I wanted to use smaller models, but then do more work on the "thinking" process. I didn't come far, because it get so slow with normal hardware and too expensive on dedicated one. Time consuming (I'm also not a programmer) but a fun project, but in the end I just decided to satisfy the privacy angle with protons ai Lumo.

[–] inari@piefed.zip 2 points 3 weeks ago (1 children)

Proton has AI? Damn, that's gotta be bleeding their coffers

[–] fozid@feddit.uk 3 points 3 weeks ago

For me, anything less than gpt oss 20b (a2b) is just for messing around with or for basic categorisation and basic text or data processing with highly structured prompts.

[–] ZoteTheMighty@lemmy.zip 3 points 3 weeks ago (1 children)

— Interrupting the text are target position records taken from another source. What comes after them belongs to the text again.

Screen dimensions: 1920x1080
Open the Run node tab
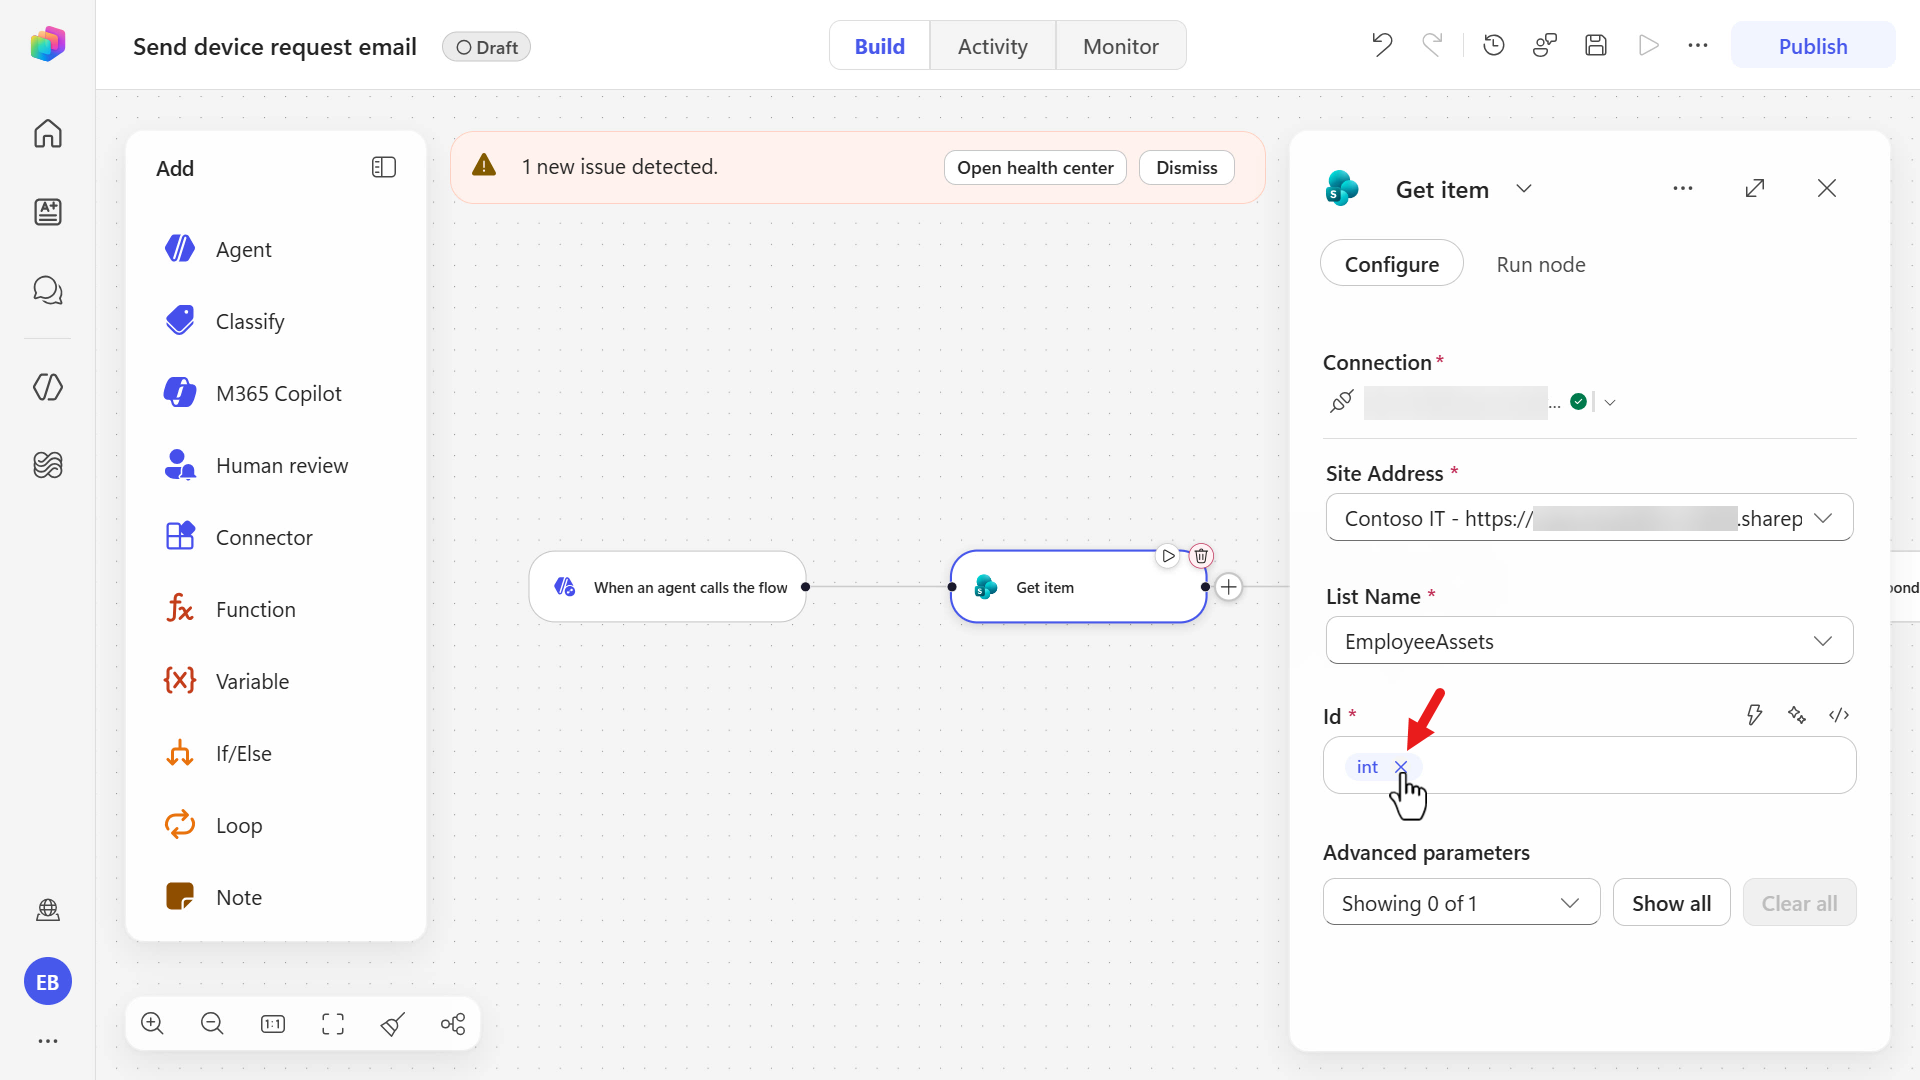tap(1541, 264)
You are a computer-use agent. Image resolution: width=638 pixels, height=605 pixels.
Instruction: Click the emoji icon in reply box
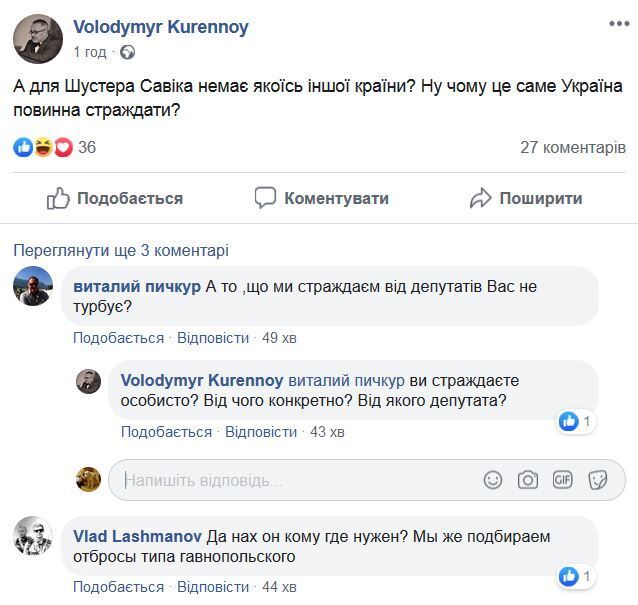(x=493, y=480)
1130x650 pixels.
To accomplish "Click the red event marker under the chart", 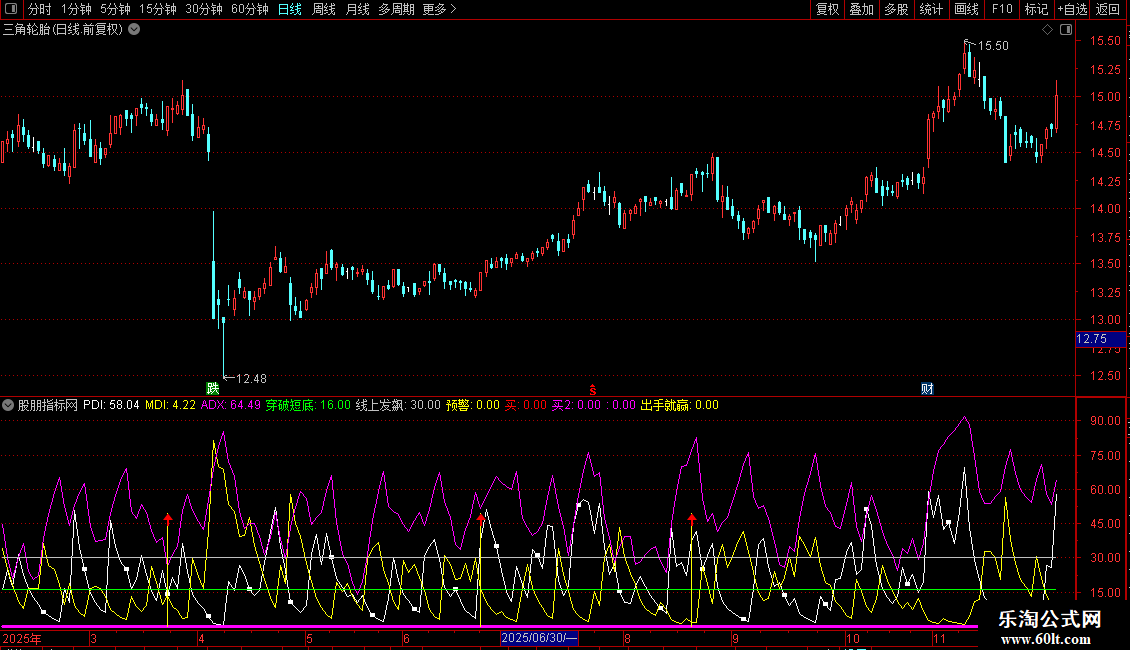I will [592, 389].
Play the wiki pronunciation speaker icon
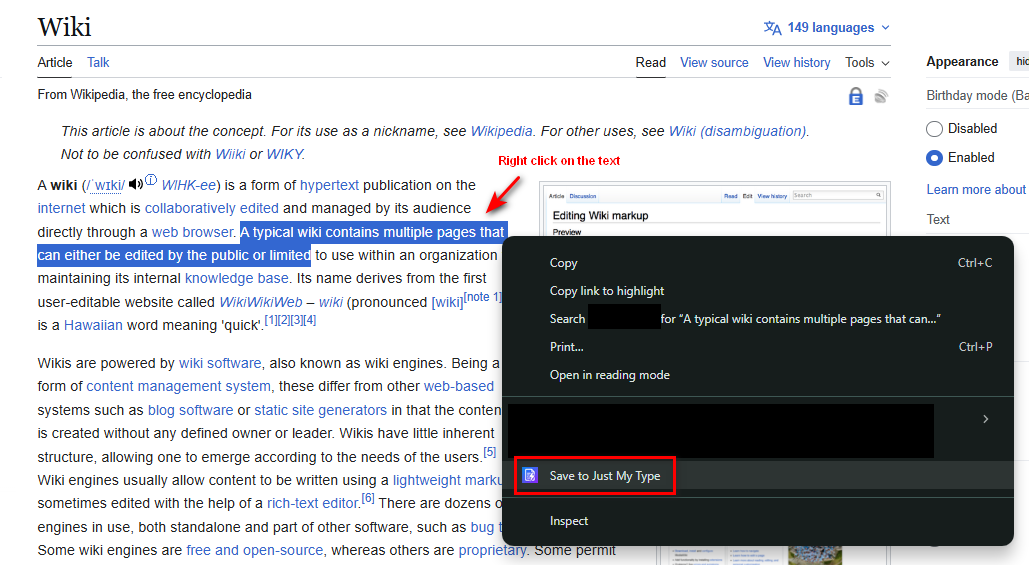 point(135,184)
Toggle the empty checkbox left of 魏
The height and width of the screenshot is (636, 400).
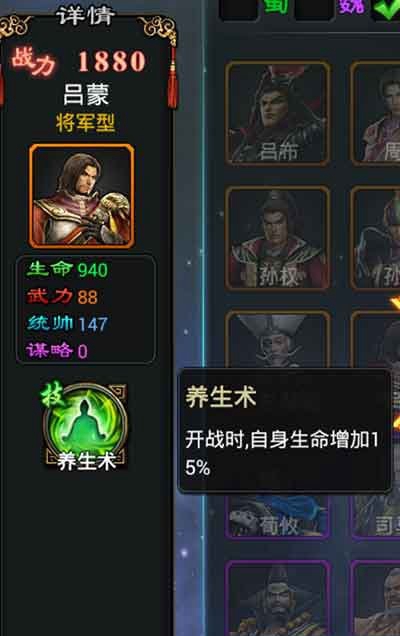click(x=314, y=10)
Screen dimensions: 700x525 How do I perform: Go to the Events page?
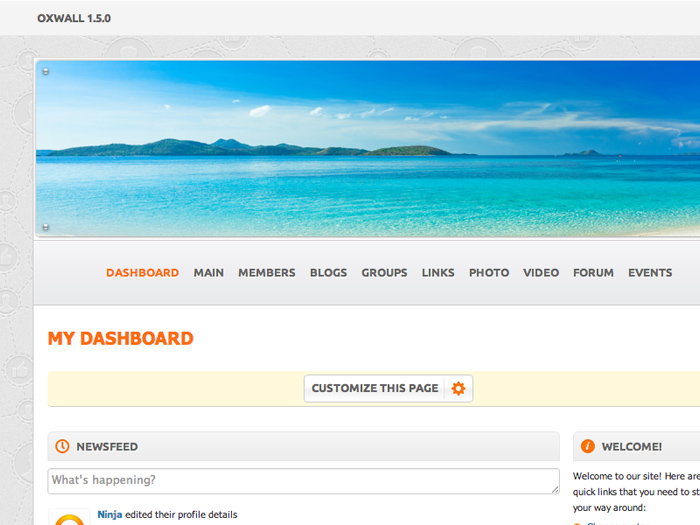tap(650, 273)
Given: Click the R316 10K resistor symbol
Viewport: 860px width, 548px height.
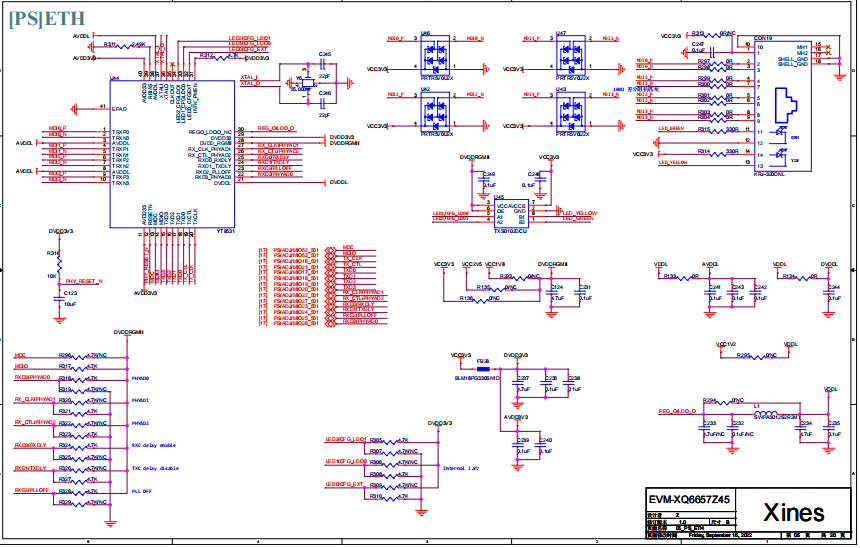Looking at the screenshot, I should tap(59, 264).
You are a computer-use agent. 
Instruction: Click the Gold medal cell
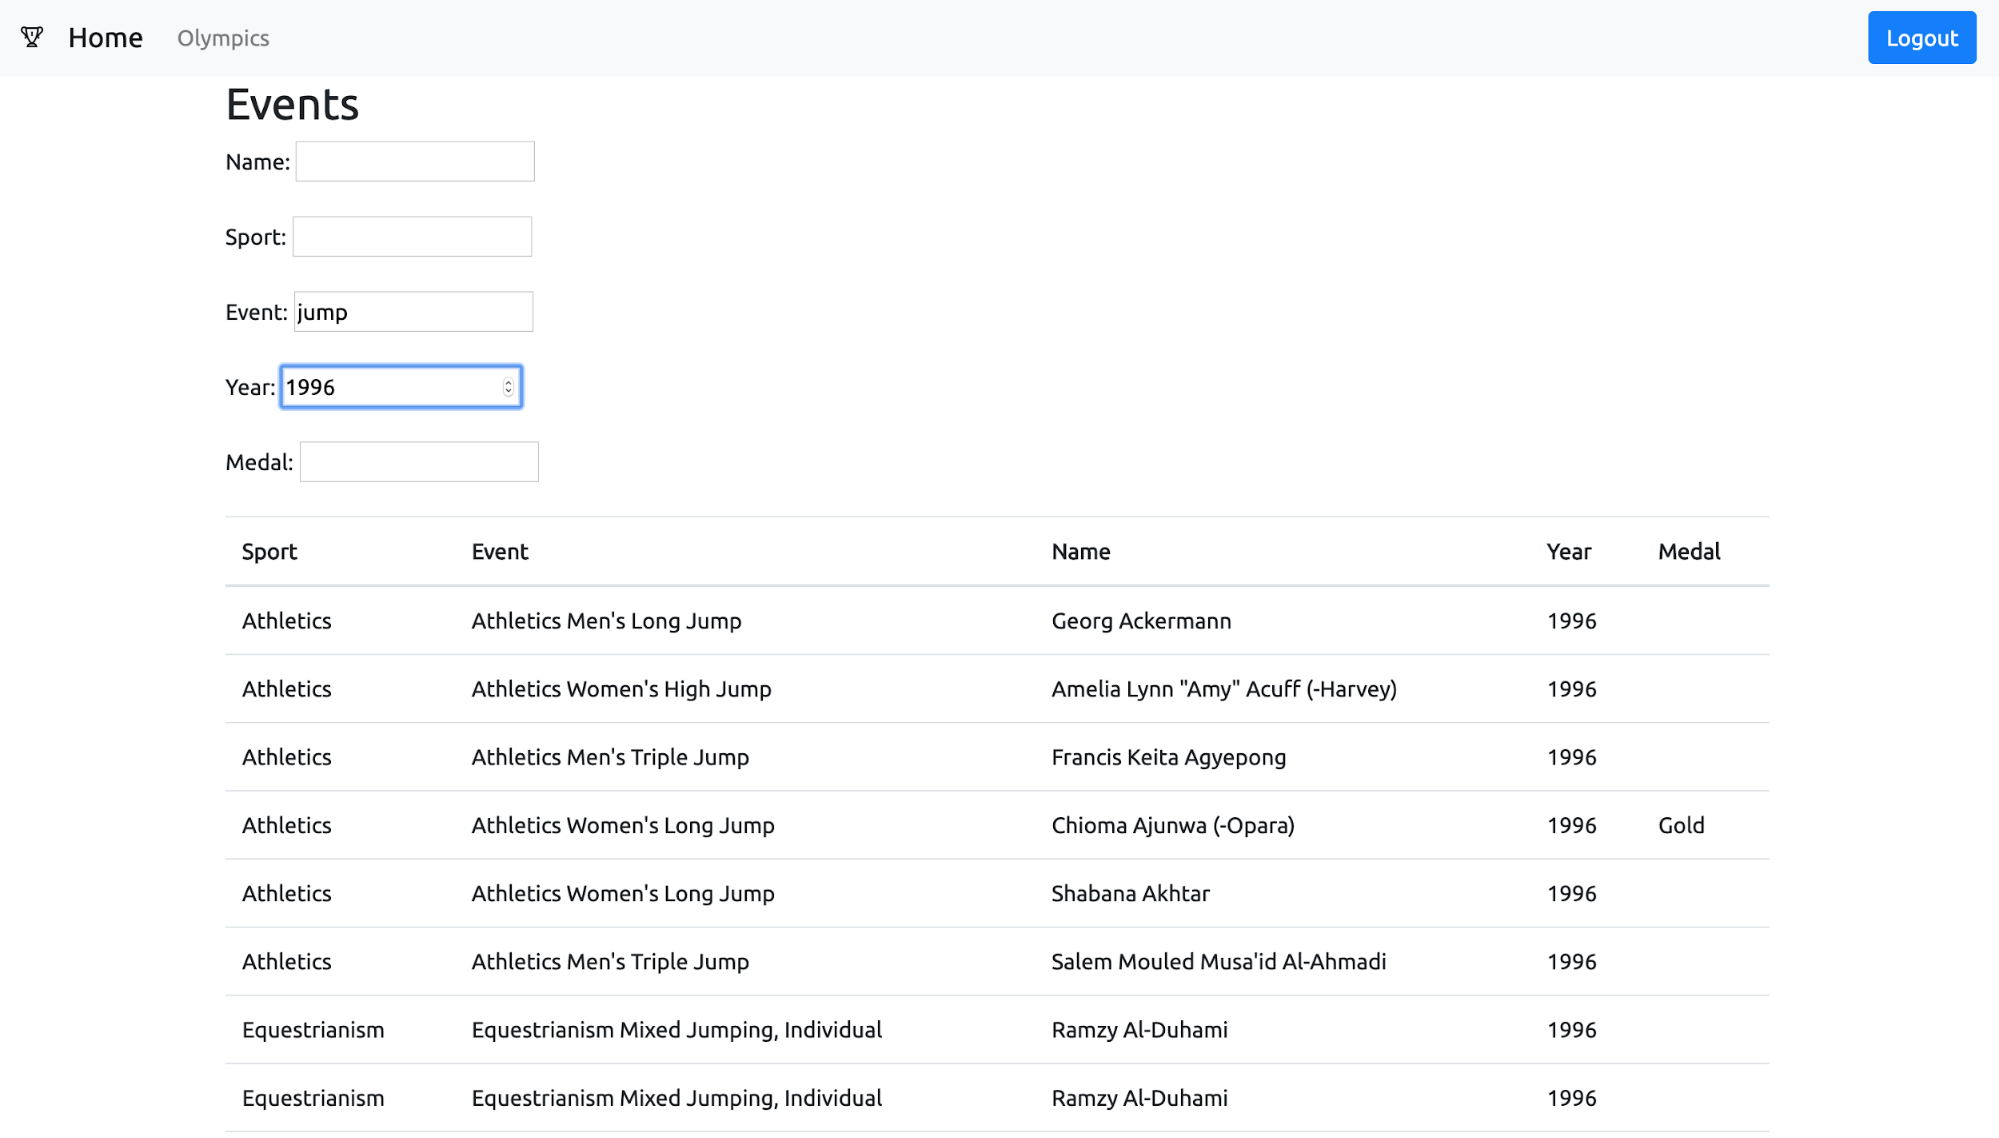1680,825
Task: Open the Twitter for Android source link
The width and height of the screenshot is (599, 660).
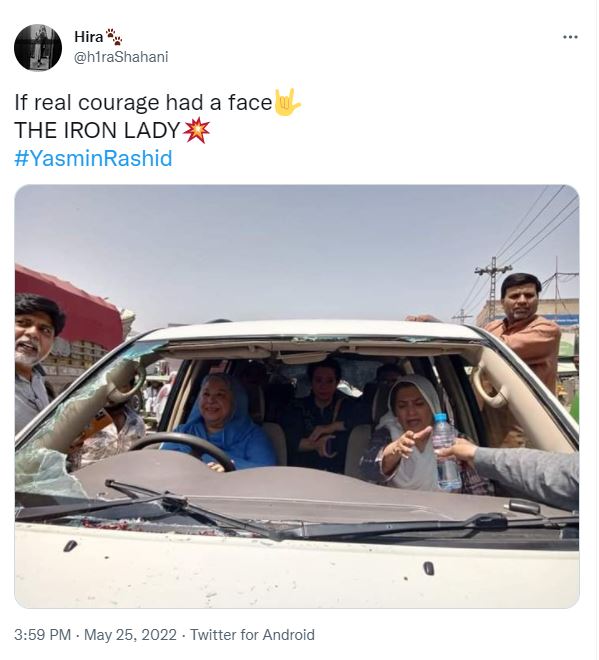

This weekend I had an LLM walk me through setting up some home server stuff and networking. I tried using Proton's Lumo and Qwen 3.6 locally. I have to say Qwen was the more impressive of the two models. When I first tried running models locally like llama 4, I remember thinking to myself that this was a dead end and big servers would always have the advantage, but it seems like we're hitting a turning point where many things can be done locally.

[–] ntn888@lemmy.ml 0 points 3 weeks ago (1 children)

cool what was your hardware, and which qwen size you used? thanks

[–] ZoteTheMighty@lemmy.zip 2 points 3 weeks ago (2 children)

I have a 24GB AMD 7900XTX, and it's a 35b parameter model.

[–] ericwdhs@discuss.online 4 points 3 weeks ago

Ooo... I'm running a 7900 XTX as well. Having 24GB without the Nvidia tax has been super nice for AI stuff. I have a 16GB 6900 XT running in another computer, and a lot of my AI model selection is still sized for it. I may need to stop procrastinating and copy your setup sooner rather than later.

[–] ericwdhs@discuss.online 1 points 3 weeks ago

Before I forget, can I ask you what GPU driver version you're running? I recently encountered some stability issues after a driver update (trying to support gaming and AI stuff at the same time), and the latest version I could find any stability claims for was 24.12.1.